CRISE EN GUINÉE : L’Afrique va-t-elle, enfin, punir la violence politique?

Publié le par O. Tity Faye

L’Afrique doit, désormais, punir les coups d’État, les rebellions armées, pour protéger les populations et permettre le développement des institutions nationales en faveur des droits et des devoirs. Le cas guinéen est une occasion de le faire. Parallèlement, il faudrait que les chefs d’État africains, au pouvoir par ces moyens, répondent par « une fin de non recevoir » à leurs interprètes.

La rencontre prévue, en Novembre 2009, à Ouagadougou, dans la capitale Burkinabè, pour les débuts de résolution de la crise guinéenne risque d’être une déception pour les leadeurs politiques. Il sera difficile au médiateur de la Cedeao, Le président Blaise Compaoré, de demander aux militaires guinéens de quitter la scène politique. À moins qu’il ne mette en avant que vingt ans après, la donne a changé en Afrique aussi.

Sinon, il faut s’attendre, de la part du médiateur de la Cedeao soutenu par l’Union Africaine-UA- à une solution de partage du pouvoir entre les partis politiques guinéens, la société civile d’une part, le Conseil national pour la démocratie et le développement - Cndd et le capitaine Dadis, d’autre part. Pour équilibrer, faire libérer des prisons la fraction de l’armée, forcée au silence par le Cndd. Ou alors, le partage serait clinquant.

Ce serait un tort de passer sous silence le nécessaire et rapide désarmement de l’armée. Cela aussi Dadis et le Cndd auraient pu le faire-dès après le 28 septembre 2009- et sauver en partie la face et des meubles à la place d’une politique de terreur et d’intimidation en cours. À présent, c’est encore la moindre des concessions de la part de Dadis et du Cndd, à Ouagadougou. Sinon, la sortie de crise serait éphémère.

Le retour en caserne est, aussi, le meilleur moyen de distinguer «les éléments incontrôlés de l’armée» dont Dadis fait mention à toute occasion. À moins que l’argument serve, seulement, à se protéger, lui-même, au sein de l’armée. Dans ce cas, la seule réalité du pouvoir qu’il affiche, avec le Cndd, concerne les populations guinéennes, désarmées.
━━━
- Consigne: Recopiez mot pour mot l'intégralité de l'article ci-dessus sur la crise en Guinée.

- Données:
━━━
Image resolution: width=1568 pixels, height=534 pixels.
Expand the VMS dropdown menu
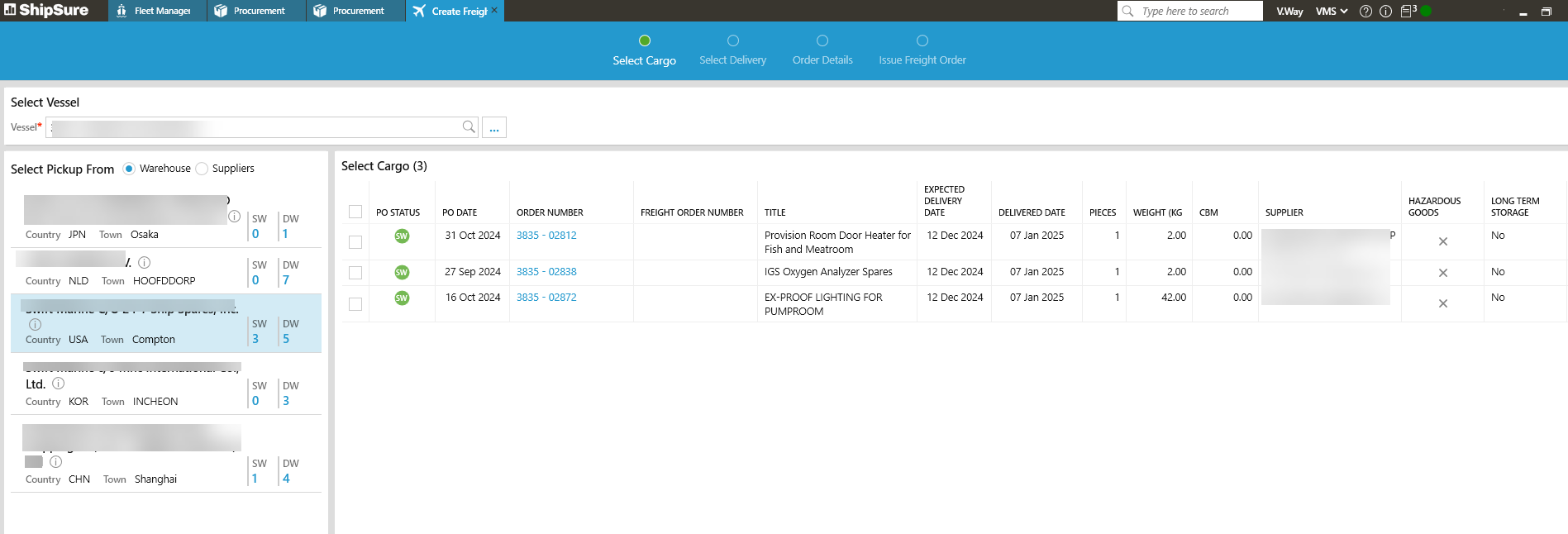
━━━
- Réponse attendue:
CRISE EN GUINÉE : L’Afrique va-t-elle, enfin, punir la violence politique?

Publié le par O. Tity Faye

L’Afrique doit, désormais, punir les coups d’État, les rebellions armées, pour protéger les populations et permettre le développement des institutions nationales en faveur des droits et des devoirs. Le cas guinéen est une occasion de le faire. Parallèlement, il faudrait que les chefs d’État africains, au pouvoir par ces moyens, répondent par « une fin de non recevoir » à leurs interprètes.

La rencontre prévue, en Novembre 2009, à Ouagadougou, dans la capitale Burkinabè, pour les débuts de résolution de la crise guinéenne risque d’être une déception pour les leadeurs politiques. Il sera difficile au médiateur de la Cedeao, Le président Blaise Compaoré, de demander aux militaires guinéens de quitter la scène politique. À moins qu’il ne mette en avant que vingt ans après, la donne a changé en Afrique aussi.

Sinon, il faut s’attendre, de la part du médiateur de la Cedeao soutenu par l’Union Africaine-UA- à une solution de partage du pouvoir entre les partis politiques guinéens, la société civile d’une part, le Conseil national pour la démocratie et le développement - Cndd et le capitaine Dadis, d’autre part. Pour équilibrer, faire libérer des prisons la fraction de l’armée, forcée au silence par le Cndd. Ou alors, le partage serait clinquant.

Ce serait un tort de passer sous silence le nécessaire et rapide désarmement de l’armée. Cela aussi Dadis et le Cndd auraient pu le faire-dès après le 28 septembre 2009- et sauver en partie la face et des meubles à la place d’une politique de terreur et d’intimidation en cours. À présent, c’est encore la moindre des concessions de la part de Dadis et du Cndd, à Ouagadougou. Sinon, la sortie de crise serait éphémère.

Le retour en caserne est, aussi, le meilleur moyen de distinguer «les éléments incontrôlés de l’armée» dont Dadis fait mention à toute occasion. À moins que l’argument serve, seulement, à se protéger, lui-même, au sein de l’armée. Dans ce cas, la seule réalité du pouvoir qu’il affiche, avec le Cndd, concerne les populations guinéennes, désarmées.